To predicate a woman’s value on her virginity is to reduce her celestial identity to a carnal checkpoint, an ideology that fractures the kingdom vision of equality in redemption. The Scriptures declare in Galatians 3:28, “There is neither Jew nor Greek, there is neither bond nor free, there is neither male nor female: for ye are all one in Christ Jesus.” How then do we segregate and commodify what Christ has united in worth? Her virtue, her wisdom, her contribution to generational transformation—these are the true currencies of worth, not the state of her anatomy. Proverbs 31:30 underscores, “Favour is deceitful, and beauty is vain: but a woman that feareth the LORD, she shall be praised.”
In Igbo cosmology, a woman is an altar of continuity, not a commodity to be bargained. As the Obi of Onitsha once said, “A woman is the womb of the land; to dishonour her is to curse the soil that feeds you.” Yoruba philosophy similarly upholds the sanctity of womanhood, encapsulated in the adage, “Obinrin ni ile aye_— woman is the foundation of the earth.” These traditional affirmations are in harmony with the Holy biblical truths. Proverbs 31:10 proclaims, “Who can find a virtuous woman? for her price is far above rubies.”
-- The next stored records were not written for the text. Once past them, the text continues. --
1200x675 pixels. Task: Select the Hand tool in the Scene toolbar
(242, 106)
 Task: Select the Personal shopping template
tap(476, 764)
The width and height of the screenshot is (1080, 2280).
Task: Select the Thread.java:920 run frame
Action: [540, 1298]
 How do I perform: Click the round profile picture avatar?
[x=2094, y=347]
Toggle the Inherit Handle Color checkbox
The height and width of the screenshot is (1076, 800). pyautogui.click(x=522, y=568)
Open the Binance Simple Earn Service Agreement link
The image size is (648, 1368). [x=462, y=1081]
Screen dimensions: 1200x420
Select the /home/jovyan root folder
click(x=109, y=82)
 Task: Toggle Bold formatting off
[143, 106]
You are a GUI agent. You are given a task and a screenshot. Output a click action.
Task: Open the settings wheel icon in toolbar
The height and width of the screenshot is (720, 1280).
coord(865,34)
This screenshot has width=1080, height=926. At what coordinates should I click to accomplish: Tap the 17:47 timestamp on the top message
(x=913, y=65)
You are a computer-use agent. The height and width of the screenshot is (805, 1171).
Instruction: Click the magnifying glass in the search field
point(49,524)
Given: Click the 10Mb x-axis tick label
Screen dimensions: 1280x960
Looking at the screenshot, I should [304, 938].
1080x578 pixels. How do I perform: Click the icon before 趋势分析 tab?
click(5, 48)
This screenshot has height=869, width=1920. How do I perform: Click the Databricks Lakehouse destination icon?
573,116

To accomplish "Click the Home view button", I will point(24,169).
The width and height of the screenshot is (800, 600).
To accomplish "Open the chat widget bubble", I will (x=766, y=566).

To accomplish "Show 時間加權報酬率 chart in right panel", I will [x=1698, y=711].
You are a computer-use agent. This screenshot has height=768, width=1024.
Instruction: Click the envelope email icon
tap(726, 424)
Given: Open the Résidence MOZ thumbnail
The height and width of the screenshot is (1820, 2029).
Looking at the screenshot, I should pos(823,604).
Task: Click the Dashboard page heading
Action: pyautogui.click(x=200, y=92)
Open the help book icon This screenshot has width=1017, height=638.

Yet society remains complicit in enthroning men as self righteous and unrepentant defilers while crucifying women for their perceived impurities. Jesus, when confronted with the woman caught in adultery, knelt down and wrote on the ground, saying in John 8:7, “He that is without sin among you, let him first cast a stone at her.” This divine posture rebukes the selective morality still prevalent in our systems.
1 Corinthians 6:20 reminds us, “For ye are bought with a price: therefore glorify God in your body, and in your spirit, which are God’s.” The body is a temple, whether male or female, and any culture that treats the temple of one gender as merchandise while excusing the desecration of another’s undermines God’s justice.
The commodification of female virginity must bow to the cruciform economy of grace, where worth is not weighed by biology but by the blood of Jesus Christ. Romans 5:8 declares, “But God commendeth his love toward us, in that, while we were yet sinners, Christ died for us.” Let the redeemed value what God values—not the hymen, but the heart. And may the church arise to proclaim Isaiah 61:1 over every shamed daughter of Zion: “The Spirit of the Lord God is upon me… to bind up the brokenhearted, to proclaim liberty to the captives, and the opening of the prison to them that are bound.”
– Inah Boniface Ocholi writes from Ayah – Igalamela/Odolu LGA, Kogi state.